EXERCISE BRIEF. Locate each line in the listing below that contains the string "Кобилянсь", and copy those lines out. Matching is case-sensitive.

DATA EXTRACT.
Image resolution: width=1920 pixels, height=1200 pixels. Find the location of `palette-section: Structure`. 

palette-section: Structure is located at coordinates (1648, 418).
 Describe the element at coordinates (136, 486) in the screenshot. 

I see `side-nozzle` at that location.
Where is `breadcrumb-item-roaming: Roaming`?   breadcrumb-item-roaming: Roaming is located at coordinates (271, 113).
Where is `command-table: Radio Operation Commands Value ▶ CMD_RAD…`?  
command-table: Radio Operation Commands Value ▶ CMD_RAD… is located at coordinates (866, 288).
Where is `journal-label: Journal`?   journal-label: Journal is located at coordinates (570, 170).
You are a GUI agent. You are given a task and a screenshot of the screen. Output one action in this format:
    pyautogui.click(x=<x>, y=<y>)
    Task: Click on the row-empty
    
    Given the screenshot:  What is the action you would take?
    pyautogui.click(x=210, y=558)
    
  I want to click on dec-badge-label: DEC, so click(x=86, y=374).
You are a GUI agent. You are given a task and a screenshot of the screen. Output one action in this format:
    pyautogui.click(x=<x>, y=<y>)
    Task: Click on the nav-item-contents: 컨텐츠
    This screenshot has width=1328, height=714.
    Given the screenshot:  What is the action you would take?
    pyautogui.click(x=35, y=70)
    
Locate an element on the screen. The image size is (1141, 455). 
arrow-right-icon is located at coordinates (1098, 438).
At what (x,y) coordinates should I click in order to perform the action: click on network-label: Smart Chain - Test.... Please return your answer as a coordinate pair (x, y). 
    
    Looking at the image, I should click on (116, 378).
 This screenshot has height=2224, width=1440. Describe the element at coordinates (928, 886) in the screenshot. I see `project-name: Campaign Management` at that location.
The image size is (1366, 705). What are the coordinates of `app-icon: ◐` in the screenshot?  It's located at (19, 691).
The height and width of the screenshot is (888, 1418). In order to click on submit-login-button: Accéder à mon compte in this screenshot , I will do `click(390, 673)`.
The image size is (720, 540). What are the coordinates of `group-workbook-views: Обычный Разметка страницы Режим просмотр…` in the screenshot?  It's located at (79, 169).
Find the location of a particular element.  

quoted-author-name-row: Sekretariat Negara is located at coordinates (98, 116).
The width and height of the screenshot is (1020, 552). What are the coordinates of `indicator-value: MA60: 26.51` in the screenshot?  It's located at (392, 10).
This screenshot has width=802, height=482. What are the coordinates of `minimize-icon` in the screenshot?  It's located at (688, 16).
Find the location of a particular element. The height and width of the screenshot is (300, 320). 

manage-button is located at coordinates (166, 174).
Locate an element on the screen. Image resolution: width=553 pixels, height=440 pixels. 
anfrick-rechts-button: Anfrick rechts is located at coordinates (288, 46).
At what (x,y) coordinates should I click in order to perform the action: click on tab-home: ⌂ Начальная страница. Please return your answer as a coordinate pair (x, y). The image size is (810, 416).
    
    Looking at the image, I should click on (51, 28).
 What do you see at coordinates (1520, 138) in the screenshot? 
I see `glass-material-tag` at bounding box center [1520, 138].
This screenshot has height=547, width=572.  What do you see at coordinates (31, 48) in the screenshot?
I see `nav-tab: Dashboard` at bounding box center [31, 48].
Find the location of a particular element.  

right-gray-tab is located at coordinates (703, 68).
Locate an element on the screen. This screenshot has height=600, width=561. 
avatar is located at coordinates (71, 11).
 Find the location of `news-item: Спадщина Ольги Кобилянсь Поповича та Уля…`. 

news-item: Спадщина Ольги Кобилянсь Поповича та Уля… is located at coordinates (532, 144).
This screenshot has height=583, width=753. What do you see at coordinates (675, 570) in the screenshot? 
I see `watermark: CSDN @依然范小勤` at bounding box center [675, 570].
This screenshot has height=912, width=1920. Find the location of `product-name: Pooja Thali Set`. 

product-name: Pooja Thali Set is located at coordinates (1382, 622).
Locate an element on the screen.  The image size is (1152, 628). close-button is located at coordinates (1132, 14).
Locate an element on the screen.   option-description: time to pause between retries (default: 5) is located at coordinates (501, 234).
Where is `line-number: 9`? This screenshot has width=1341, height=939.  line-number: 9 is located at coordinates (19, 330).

TASK RESULT.
 Find the location of `news-item: Спадщина Ольги Кобилянсь Поповича та Уля…`. 
news-item: Спадщина Ольги Кобилянсь Поповича та Уля… is located at coordinates (532, 144).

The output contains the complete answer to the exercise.